Батырь навис над рекрутом, словно гора.
— Тебе чего, дурень?
— Э… вы же тово…
— Чего того?
— Нельзя же!
— Нам можно.
— Меня же тово… накажут за вас!
Ахлестышев усмехнулся и похлопал парня по плечу.
— Война, брат! И не такое случается. Ты иди, а то отстанешь. Гля, как далёко ушли!
Рекрут обернулся — хвост колонны был от него уже саженях в сорока. Махнул рукой и побежал догонять, только лапти замелькали…
Пройдя переулок насквозь и свернув за угол, троица остановилась.
— Спасибо! — первым делом сказал Ельчанинов. — Не знаю, как бы я без вас вырвался.
— Не жалко! — хохотнул налётчик.
— Ну, давайте теперь прощаться, — торопливо вымолвил Пётр. — Ты куда сейчас, махонький?
— К Мортире Макаровне.
— К какой мортире? — удивился штабс-капитан.
— Это Сашина подружка, — пояснил беглый каторжник. — Гулящая. Весит восемь пудов, потому и прозвище такое. Я видел её на свидании в тюрьме — впечатляет!
— Она у меня дородная, — гордо подтвердил налётчик. — Страсть как своё ремесло любит! Огонь, не баба. В Волчьей долине живёт. Спонадоблюсь — ищите меня там.
— Будешь портняжить с дубовой иглой?
— А то! Полиции нету — лови случай! Худое дело везде поспело. Ну, Петя, храни тебя Господь. Может, свидимся ещё.
— Это навряд ли. Я сейчас на Остоженку, и вечером же прочь из города. Пока тут столпотворение, удобно проскочить разъезды. Храни и тебя Бог, Саша, и спасибо тебе за всё!
Друзья крепко обнялись, расцеловались и Батырь быстро ушёл.
— Прощайте и вы, Егор Ипполитович. Желаю вам уцелеть!
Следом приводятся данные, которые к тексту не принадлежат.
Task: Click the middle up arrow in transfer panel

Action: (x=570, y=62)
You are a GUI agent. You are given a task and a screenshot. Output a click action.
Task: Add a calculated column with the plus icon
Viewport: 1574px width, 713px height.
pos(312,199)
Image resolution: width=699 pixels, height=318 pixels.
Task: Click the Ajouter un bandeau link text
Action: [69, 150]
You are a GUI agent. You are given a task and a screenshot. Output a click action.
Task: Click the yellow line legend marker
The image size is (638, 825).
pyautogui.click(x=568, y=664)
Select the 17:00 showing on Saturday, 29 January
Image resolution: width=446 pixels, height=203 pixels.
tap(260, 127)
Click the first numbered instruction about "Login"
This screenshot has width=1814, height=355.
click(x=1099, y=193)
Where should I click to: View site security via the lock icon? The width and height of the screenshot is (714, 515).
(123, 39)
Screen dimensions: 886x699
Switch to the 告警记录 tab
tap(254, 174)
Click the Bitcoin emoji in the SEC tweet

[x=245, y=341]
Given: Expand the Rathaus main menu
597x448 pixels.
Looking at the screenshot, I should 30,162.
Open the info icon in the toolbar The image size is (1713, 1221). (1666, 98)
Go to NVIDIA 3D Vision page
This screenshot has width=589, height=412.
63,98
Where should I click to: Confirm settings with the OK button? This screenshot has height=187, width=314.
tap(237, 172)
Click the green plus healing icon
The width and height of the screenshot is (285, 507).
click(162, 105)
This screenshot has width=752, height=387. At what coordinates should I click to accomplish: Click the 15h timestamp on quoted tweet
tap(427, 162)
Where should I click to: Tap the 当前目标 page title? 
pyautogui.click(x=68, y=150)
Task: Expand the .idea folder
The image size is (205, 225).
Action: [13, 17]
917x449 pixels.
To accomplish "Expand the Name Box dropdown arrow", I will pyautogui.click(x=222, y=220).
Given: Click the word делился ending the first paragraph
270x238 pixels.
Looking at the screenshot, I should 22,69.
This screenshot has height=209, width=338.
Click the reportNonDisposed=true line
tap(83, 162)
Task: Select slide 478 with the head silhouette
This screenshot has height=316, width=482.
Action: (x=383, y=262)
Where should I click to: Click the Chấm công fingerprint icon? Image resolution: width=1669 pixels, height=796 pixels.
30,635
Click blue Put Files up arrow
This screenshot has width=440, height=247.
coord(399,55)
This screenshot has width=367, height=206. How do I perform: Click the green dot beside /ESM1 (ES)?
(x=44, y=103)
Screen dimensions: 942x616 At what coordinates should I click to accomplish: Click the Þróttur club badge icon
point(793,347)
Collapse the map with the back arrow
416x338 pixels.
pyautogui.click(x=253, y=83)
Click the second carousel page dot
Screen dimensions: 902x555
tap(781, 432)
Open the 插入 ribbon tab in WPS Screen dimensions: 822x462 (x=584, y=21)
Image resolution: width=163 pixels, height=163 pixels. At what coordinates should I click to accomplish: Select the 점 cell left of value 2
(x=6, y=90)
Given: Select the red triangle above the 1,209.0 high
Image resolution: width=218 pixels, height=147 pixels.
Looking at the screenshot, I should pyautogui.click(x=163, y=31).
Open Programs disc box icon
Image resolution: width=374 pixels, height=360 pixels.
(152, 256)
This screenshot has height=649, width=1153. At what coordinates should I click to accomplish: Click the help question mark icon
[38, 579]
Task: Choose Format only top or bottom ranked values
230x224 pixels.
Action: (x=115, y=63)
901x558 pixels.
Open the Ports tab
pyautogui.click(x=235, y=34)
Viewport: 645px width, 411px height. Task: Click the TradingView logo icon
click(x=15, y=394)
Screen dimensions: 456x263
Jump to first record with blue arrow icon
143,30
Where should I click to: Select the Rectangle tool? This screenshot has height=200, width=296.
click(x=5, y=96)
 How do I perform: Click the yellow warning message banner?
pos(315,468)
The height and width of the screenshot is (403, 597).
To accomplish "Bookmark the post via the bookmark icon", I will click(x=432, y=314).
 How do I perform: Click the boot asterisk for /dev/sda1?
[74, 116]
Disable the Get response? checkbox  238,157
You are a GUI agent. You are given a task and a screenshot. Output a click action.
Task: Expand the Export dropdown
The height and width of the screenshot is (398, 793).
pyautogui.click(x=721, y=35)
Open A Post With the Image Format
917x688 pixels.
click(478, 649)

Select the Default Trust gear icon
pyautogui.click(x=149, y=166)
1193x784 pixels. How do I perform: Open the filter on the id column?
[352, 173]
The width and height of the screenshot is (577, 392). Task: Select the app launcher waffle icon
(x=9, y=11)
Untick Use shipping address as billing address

— Береги вас Бог, Пётр Серафимович!
Дворяне — настоящий и бывший — пожали друг другу руки и разошлись.
Пётр решил через Миюзский рынок пробраться на Тверские-Ямские улицы, по ним дойти до Триумфальной площади и уже по валам[9] спуститься на Остоженку. Первое, что его поразило по дороге — это почти полное отсутствие людей. Миюзская площадь, обычно оживлённая, оказалась совершенно пуста. Огромные лабазы лесоторговцев стояли с распахнутыми воротами, но вокруг бегали только собаки. Со злобным лаем они накинулись на Ахлестышева, и тот опрометью помчался от них прочь.
Первых людей беглый каторжник повстречал лишь на углу 3-й Ямской и Речкина переулка. Две телеги под охраной рослого мужика стояли возле богатого дома. На земле валялась выломанная калитка — видать, рвали лошадью. Через пролом туда-сюда сновали четверо, по виду подмосковные крестьяне. Они выносили из дома охапками всякую рухлядь, наваливали в телеги и снова уходили внутрь. Всё делалось сноровисто и быстро, груды вещей на телегах умножались. Не сразу Пётр догадался, что наблюдает грабёж. Поравнявшись с телегами, он остановился было поглазеть, но караульщик тут же шагнул к нему, замахиваясь кнутом.
— Проваливай, покуда цел!
И Ахлестышев опять припустил бегом. Ещё в двух домах по улице он застал такие же сцены. И во всех случаях орудовали не воры и разбойники, а обыкновенные мужики. Они словно стеснялись своего занятия: прятали лица, суетились, но грабежа не прекращали. Чудеса! Обычно робкие перед любым будочником, крестьяне вдруг нутром почуяли вседозволенность… Что-то будет дальше, с нарастающим беспокойством думал Пётр.